More than three-quarters of people commuting to work each day are driving by themselves.
That’s a lot of empty seats on the road – and all that traffic and congestion has a large financial, environmental, and emotional cost. Carpooling is common amongst families, but has yet to become a viable transportation method for most people. It’s certainly never been prevalent enough to be seen as a replacement for having a car.
But on-demand ridesharing platforms Lyft and Uber see a major opportunity here. Earlier this year, both companies joined a host of other startups offering “shared ride” services (named Lyft Line and UberPool, respectively). The idea is that if two riders are going in the same direction, it is cheaper and more efficient to have them ride together. In exchange for sitting with a stranger, riders can receive a discount of anywhere from 30-60% each, depending on demand. Although they are only available in certain areas thus far, the service is proving to be extremely popular – Lyft reports that in just two months, one-third of their rides in San Francisco are now Lines.
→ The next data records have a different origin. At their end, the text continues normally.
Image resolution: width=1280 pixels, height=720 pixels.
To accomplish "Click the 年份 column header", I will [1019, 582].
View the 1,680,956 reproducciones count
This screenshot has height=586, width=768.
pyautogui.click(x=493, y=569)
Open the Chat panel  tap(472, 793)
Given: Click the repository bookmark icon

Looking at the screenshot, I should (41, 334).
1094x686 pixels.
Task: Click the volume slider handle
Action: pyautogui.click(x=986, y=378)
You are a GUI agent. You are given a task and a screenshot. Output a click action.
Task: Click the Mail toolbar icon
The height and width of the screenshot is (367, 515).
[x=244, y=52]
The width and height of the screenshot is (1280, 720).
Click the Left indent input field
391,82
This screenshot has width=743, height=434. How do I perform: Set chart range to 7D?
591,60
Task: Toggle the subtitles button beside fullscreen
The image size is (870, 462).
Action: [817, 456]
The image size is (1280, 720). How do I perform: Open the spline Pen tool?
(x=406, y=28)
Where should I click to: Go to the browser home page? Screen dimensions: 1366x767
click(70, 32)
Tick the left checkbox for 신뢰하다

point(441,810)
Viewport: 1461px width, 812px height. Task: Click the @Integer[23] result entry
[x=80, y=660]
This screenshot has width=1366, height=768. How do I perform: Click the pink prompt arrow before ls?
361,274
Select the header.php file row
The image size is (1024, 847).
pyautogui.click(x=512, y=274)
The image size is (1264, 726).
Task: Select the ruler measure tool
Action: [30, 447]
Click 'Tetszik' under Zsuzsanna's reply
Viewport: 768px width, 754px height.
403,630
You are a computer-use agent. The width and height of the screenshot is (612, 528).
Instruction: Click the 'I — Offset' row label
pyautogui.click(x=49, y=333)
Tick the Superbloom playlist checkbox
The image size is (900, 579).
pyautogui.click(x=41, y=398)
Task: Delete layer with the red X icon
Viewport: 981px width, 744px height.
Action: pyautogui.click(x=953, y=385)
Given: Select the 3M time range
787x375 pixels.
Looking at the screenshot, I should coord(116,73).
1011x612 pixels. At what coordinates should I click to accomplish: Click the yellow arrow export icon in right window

Lyft and Uber have already undercut the price of a taxi in most markets, but with this new service, both are now taking aim at public transit systems. By attempting to offer a viable alternative to the bus and metro, Lyft and Uber are offering new options to consumers in a space where few existed before.As Timothy Lee writes at Vox, “Until recently, there weren’t many services in this ‘in between’ category. If you were going to the airport, you could get a shared-ride van. And some urban areas had dollar vans. But these were limited services in niche markets.”
If you’re traveling with multiple people over short distances, Lyft Line and UberPool can be quite affordable, but it’s still not cheap enough. However, it is not hard to imagine a day where larger, higher-efficiency vehicles can handle more passengers, and fares are a fraction of what they are today. There are engineering, financial, and logistical challenges but nothing that’s more difficult than what has already been accomplished. If these companies are serious about ending reliance on car ownership, they will need to become more financially accessible.
Expect this new type of corporate carpooling to serve as both a both competitor and a complement to existing public transit.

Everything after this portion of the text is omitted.